§ Things to do
- 1) In the passage about von Höhnel, where was he trained?
- 2) Duplicate the part of the passage about von Höhnel that opens with the words containing "Ludwig Ritter (Note: )" and closes with "and Kilimanjaro regions.".

Austrian naval officer and explorer

Ludwig Ritter (Note: ) von Höhnel (6 August 1857, Preßburg – 23 March 1942, Vienna) was an Austrian naval officer and explorer. He was trained at the Imperial and Royal Naval Academy in Fiume, then part of the Austrian empire. His brother was the naturalist Franz Xaver Rudolf von Höhnel (1852–1920). Von Höhnel made two expeditions into East Africa into the Mount Kenya and Kilimanjaro regions.

§ Material provided
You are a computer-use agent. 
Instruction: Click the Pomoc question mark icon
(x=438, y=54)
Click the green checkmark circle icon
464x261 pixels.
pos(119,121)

§ Answers to the problems
- 1) At the Imperial and Royal Naval Academy in Fiume.

- 2)
Ludwig Ritter (Note: ) von Höhnel (6 August 1857, Preßburg – 23 March 1942, Vienna) was an Austrian naval officer and explorer. He was trained at the Imperial and Royal Naval Academy in Fiume, then part of the Austrian empire. His brother was the naturalist Franz Xaver Rudolf von Höhnel (1852–1920). Von Höhnel made two expeditions into East Africa into the Mount Kenya and Kilimanjaro regions.